Me gusta trabajar en Urgencias. Por lo menos allí se conocen hombres. Hombres de verdad, héroes. Bomberos y jockeys. Siempre vienen a la sala de urgencias. Las radiografías de los jinetes son alucinantes. Se rompen huesos constantemente, pero se vendan y corren la siguiente carrera. Sus esqueletos parecen árboles, parecen brontosaurios reconstruidos. Radiografías de San Sebastián.
Suelo atenderlos yo, porque hablo español y la mayoría son mexicanos. Mi primer jockey fue Muñoz. Dios. Me paso el día desvistiendo a la gente y no es para tanto, apenas tardo unos segundos. Muñoz estaba allí tumbado, inconsciente, un dios azteca en miniatura, pero con aquella ropa tan complicada fue como ejecutar un elaborado ritual. Exasperante, porque no se acababa nunca, como cuando Mishima tarda tres páginas en quitarle el kimono a la dama. La camisa de raso morada tenía muchos botones a lo largo del hombro y en los puños que rodeaban sus finas muñecas; los pantalones estaban sujetos con intrincados lazos, nudos precolombinos. Sus botas olían a estiércol y sudor, pero eran tan blandas y delicadas como las de Cenicienta. Entretanto él dormía, un príncipe encantado.
Empezó a llamar a su madre incluso antes de despertarse. No solo me agarró de la mano, como algunos pacientes hacen, sino que se colgó de mi cuello, sollozando: “¡Mamacita, mamacita!”. La única forma de que consintiera que el doctor Johnson lo examinara fue acunándolo en mis brazos como a un bebé. Era pequeño como un niño, pero fuerte, musculoso. Un hombre en mi regazo. ¿Un hombre de ensueño? ¿Un bebé de ensueño?
El doctor Johnson me pasaba una toalla húmeda por la frente mientras yo traducía. La clavícula estaba fracturada, había al menos tres costillas rotas. Probablemente una conmoción cerebral. No, dijo Muñoz. Debía correr en las carreras del día siguiente. Llévelo a Rayos X, dijo el doctor Johnson. Puesto que no quiso tumbarse en la camilla, lo llevé en brazos por el pasillo, estilo King Kong. Muñoz sollozaba, aterrorizado; sus lágrimas me mojaron en pecho.
Esperamos en la sala oscura al técnico de Rayos X. Lo tranquilicé igual que habría hecho con un caballo. “Cálmate, lindo, cálmate. Despacio... despacio”. Se aquietó en mis brazos, resoplaba y roncaba suavemente. Acaricié su espalda tersa. Se estremeció, lustrosa como el lomo de un potro soberbio. Fue maravilloso.
Fresco parece caviar, suena como los cristales triturados, como si alguien masticara hielo.

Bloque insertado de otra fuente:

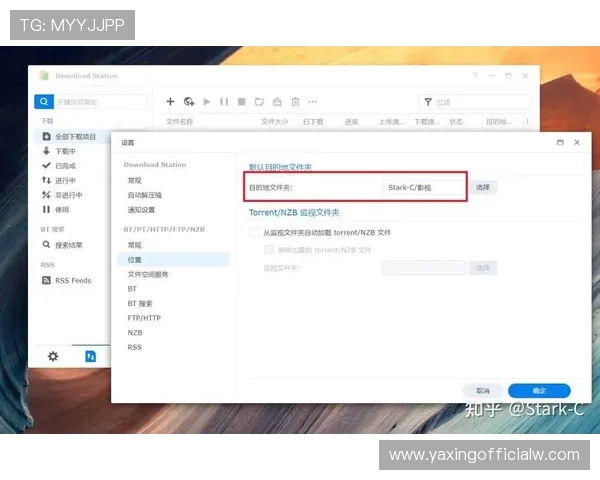Open RSS Feeds in left sidebar
Viewport: 600px width, 480px height.
click(x=72, y=280)
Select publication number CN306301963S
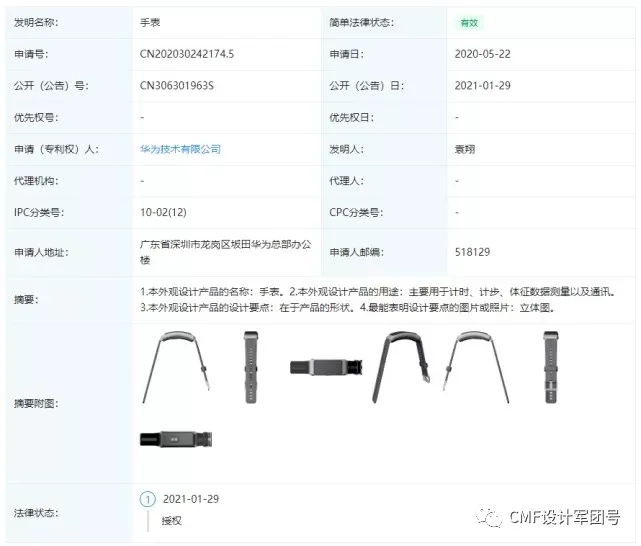The width and height of the screenshot is (641, 546). (177, 86)
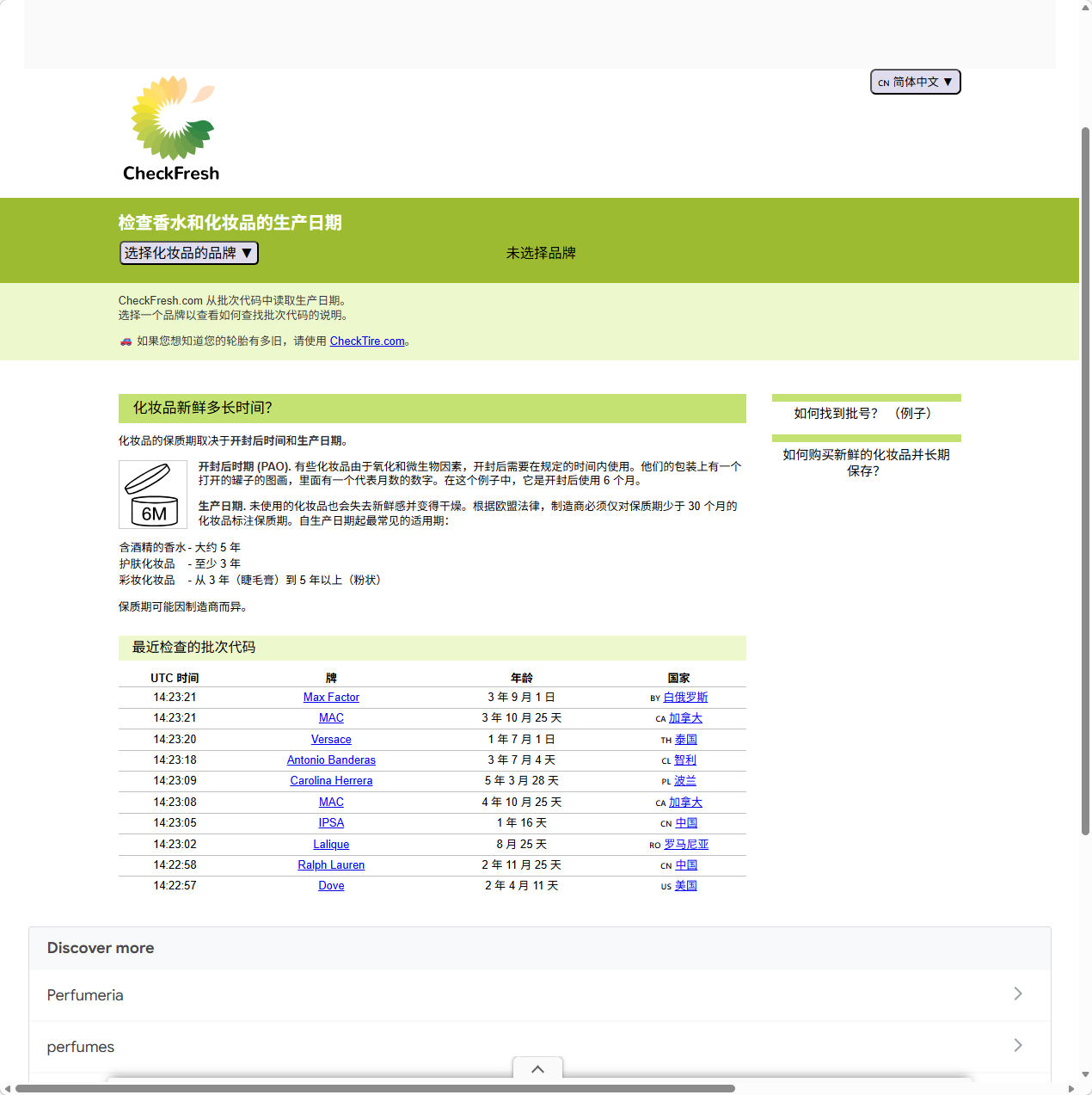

A mí me gustaba masticar hielo cuando se terminaba la limonada, meciéndome con mi abuela en el balancín del porche. Desde allí mirábamos a la reata de presos que pavimentaban Upson Street. Un capataz vertía el macadán; los convictos lo apisonaban, con un compás pesado y rítmico. Las cadenas y los grilletes estrechocaban; el macadán caía como un rumor de aplausos.
Las tres decíamos la palabra a menudo. Mi madre porque odiaba vivir allí, en la miseria, y al menos ahora tendríamos una calle asfaltada. Mi abuela solo quería que la casa estuviera limpia: así no había tanto polvo. Polvo rojo de Texas que se colaba con la escoria negruzca de la fundición, formando dunas en el suelo encerado del pasillo, sobre la mesa de caoba.
A mí me gustaba decir “macadán” en voz alta, a solas, porque sonaba como el nombre de un amigo.